START Material supplied

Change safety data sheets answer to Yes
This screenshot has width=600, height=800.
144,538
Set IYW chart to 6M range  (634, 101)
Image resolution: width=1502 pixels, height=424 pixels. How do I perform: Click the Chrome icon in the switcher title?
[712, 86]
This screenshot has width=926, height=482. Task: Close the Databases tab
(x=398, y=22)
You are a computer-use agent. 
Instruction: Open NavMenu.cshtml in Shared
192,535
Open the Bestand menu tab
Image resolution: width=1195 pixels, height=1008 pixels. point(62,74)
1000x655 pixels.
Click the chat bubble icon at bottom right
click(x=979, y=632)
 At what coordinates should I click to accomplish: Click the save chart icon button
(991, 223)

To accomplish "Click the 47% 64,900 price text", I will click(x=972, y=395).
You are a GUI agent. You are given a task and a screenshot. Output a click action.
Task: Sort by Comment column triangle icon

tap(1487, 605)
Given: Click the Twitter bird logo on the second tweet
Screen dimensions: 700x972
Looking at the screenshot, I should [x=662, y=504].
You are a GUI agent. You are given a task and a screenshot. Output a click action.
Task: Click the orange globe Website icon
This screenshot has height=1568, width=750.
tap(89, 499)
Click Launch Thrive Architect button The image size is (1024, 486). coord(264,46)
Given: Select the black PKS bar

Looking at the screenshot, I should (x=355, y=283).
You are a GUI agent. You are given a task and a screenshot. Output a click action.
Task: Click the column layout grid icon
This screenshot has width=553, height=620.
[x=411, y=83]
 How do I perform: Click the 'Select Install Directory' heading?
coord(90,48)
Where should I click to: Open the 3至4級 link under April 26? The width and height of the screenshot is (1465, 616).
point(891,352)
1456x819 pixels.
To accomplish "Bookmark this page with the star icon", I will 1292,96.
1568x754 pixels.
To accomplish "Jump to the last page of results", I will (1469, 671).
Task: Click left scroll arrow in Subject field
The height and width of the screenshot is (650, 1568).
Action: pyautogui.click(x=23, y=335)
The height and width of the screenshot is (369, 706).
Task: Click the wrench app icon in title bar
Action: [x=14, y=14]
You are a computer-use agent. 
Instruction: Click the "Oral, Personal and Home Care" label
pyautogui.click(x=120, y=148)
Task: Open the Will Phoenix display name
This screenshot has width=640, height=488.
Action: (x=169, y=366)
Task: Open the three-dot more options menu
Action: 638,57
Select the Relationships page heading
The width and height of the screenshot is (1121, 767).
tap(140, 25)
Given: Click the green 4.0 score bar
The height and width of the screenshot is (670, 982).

END Material supplied

Your task is to print the whole listing again exactly.

Change safety data sheets answer to Yes
This screenshot has width=600, height=800.
144,538
Set IYW chart to 6M range  (634, 101)
Image resolution: width=1502 pixels, height=424 pixels. How do I perform: Click the Chrome icon in the switcher title?
[712, 86]
This screenshot has width=926, height=482. Task: Close the Databases tab
(x=398, y=22)
You are a computer-use agent. 
Instruction: Open NavMenu.cshtml in Shared
192,535
Open the Bestand menu tab
Image resolution: width=1195 pixels, height=1008 pixels. point(62,74)
1000x655 pixels.
Click the chat bubble icon at bottom right
click(x=979, y=632)
 At what coordinates should I click to accomplish: Click the save chart icon button
(991, 223)

To accomplish "Click the 47% 64,900 price text", I will click(x=972, y=395).
You are a GUI agent. You are given a task and a screenshot. Output a click action.
Task: Sort by Comment column triangle icon

tap(1487, 605)
Given: Click the Twitter bird logo on the second tweet
Screen dimensions: 700x972
Looking at the screenshot, I should [x=662, y=504].
You are a GUI agent. You are given a task and a screenshot. Output a click action.
Task: Click the orange globe Website icon
This screenshot has height=1568, width=750.
tap(89, 499)
Click Launch Thrive Architect button The image size is (1024, 486). coord(264,46)
Given: Select the black PKS bar

Looking at the screenshot, I should (x=355, y=283).
You are a GUI agent. You are given a task and a screenshot. Output a click action.
Task: Click the column layout grid icon
This screenshot has width=553, height=620.
[x=411, y=83]
 How do I perform: Click the 'Select Install Directory' heading?
coord(90,48)
Where should I click to: Open the 3至4級 link under April 26? The width and height of the screenshot is (1465, 616).
point(891,352)
1456x819 pixels.
To accomplish "Bookmark this page with the star icon", I will 1292,96.
1568x754 pixels.
To accomplish "Jump to the last page of results", I will (1469, 671).
Task: Click left scroll arrow in Subject field
The height and width of the screenshot is (650, 1568).
Action: pyautogui.click(x=23, y=335)
The height and width of the screenshot is (369, 706).
Task: Click the wrench app icon in title bar
Action: [x=14, y=14]
You are a computer-use agent. 
Instruction: Click the "Oral, Personal and Home Care" label
pyautogui.click(x=120, y=148)
Task: Open the Will Phoenix display name
This screenshot has width=640, height=488.
Action: (x=169, y=366)
Task: Open the three-dot more options menu
Action: 638,57
Select the Relationships page heading
The width and height of the screenshot is (1121, 767).
tap(140, 25)
Given: Click the green 4.0 score bar
The height and width of the screenshot is (670, 982).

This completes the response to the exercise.